Some of these best practices include establishing a corporate smartphone policy, treating all smartphones as uncontrolled endpoints, establishing SSL VPN access to corporate resources, secure SSL VPN, comprehensively scan all smartphone traffic, control encryption and decryption of smartphone traffic, maximize firewall throughput to eliminate latency, establish controls over smartphone application traffic, establish smartphone wireless access security, manage smartphone VoIP traffic, and manage smartphone traffic bandwidth.
According to K. Purushothaman, Assoc Director, Protiviti, In case of enterprise customers, it could be driven and enforced by stringent Corporate security protocols. For a retail user, one needs to be careful on the nature of downloads and applications (including executable) files downloaded on the phones which could compromise with the information. Access sites with a certified digital certificate.”
In big enterprises, monitoring use of high-speed Internet by employees has been a matter of concern for some time now. With 3G-enabled handsets or desktops, this situation could only get worse. Therefore, apart from the usual monitoring tools that IT has in place to track what is being downloaded from the Internet through the corporate network, and whether data passing through the system is secure, password and authorization security is of paramount importance in securing network access at the gateway.
A smartphone that can access the network via a wireless access point represents the same kind of threat as any other endpoint. The only difference in the problem is that a phone is less likely to be running a security software. A somewhat uncommon threat is the possible compromise of a phone via its Bluetooth connection. This requires physical proximity and a lot of specific knowledge. However, if the ultimate target is a larger network, this may be worth the effort for a perpetrator,” remarks Subhomoy Biswas, country director, SonicWALL India.

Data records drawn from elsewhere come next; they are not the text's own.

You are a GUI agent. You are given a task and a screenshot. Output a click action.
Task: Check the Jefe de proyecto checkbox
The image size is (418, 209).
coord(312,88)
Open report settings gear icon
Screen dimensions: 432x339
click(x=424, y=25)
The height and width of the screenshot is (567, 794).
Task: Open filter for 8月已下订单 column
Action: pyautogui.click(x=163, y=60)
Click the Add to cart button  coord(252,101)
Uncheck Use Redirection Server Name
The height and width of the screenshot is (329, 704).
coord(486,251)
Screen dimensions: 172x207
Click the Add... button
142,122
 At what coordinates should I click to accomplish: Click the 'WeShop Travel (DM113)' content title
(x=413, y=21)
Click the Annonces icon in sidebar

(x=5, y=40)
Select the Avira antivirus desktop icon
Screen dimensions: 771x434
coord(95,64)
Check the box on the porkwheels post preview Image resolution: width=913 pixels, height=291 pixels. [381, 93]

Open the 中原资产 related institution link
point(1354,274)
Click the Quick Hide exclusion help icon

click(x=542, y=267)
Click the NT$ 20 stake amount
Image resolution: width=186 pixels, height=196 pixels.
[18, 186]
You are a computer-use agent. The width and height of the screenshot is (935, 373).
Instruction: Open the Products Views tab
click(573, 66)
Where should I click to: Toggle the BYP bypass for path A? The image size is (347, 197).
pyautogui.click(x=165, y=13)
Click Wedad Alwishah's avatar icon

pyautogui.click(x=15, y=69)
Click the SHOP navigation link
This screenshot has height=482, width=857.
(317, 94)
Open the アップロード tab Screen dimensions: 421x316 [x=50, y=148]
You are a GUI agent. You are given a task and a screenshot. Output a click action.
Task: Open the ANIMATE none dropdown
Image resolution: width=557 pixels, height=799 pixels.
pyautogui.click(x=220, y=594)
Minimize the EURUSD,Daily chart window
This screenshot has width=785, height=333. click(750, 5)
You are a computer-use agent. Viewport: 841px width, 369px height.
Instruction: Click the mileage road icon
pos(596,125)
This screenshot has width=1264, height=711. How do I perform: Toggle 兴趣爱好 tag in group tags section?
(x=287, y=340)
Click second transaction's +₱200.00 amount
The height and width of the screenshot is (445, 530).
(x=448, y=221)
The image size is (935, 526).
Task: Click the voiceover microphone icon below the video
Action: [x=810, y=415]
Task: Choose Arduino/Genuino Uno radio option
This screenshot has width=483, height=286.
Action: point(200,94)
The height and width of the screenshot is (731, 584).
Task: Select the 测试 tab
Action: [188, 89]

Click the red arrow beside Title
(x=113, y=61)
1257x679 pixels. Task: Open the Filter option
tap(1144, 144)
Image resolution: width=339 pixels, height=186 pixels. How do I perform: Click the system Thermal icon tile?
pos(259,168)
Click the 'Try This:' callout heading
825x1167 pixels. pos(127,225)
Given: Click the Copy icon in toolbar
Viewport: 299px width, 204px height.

Some of the solutions offered by leading service providers for enterprises and personal use include Blue Coat’s K9 Web Protection Browser for iOS for Apple iPads, iPhones and Web-enabled iPod Touch devices, which provides protection from content that is not appropriate for family viewing, while simultaneously protecting against phishing and malware.
Check Point Mobile Access Software Blade provides users with an intuitive business portal that allows secure connectivity to their intranet, corporate email and web applications, via enterprise-grade remote access through SSL VPN.
For Android Tablets and smartphones, LogMeIn recently released its remote access app, LogMeIn Ignition, which include capabilities like Wake-On-LAN, remote sound, multi-monitor support, and more.
With every new technology comes added risks, and with them come bundled solutions for maximum security, with minimum hassles. However, a smart approach to smartphone and apps usage will no doubt go a long way in establishing smartphones as the boon they ought to be and not as a bane.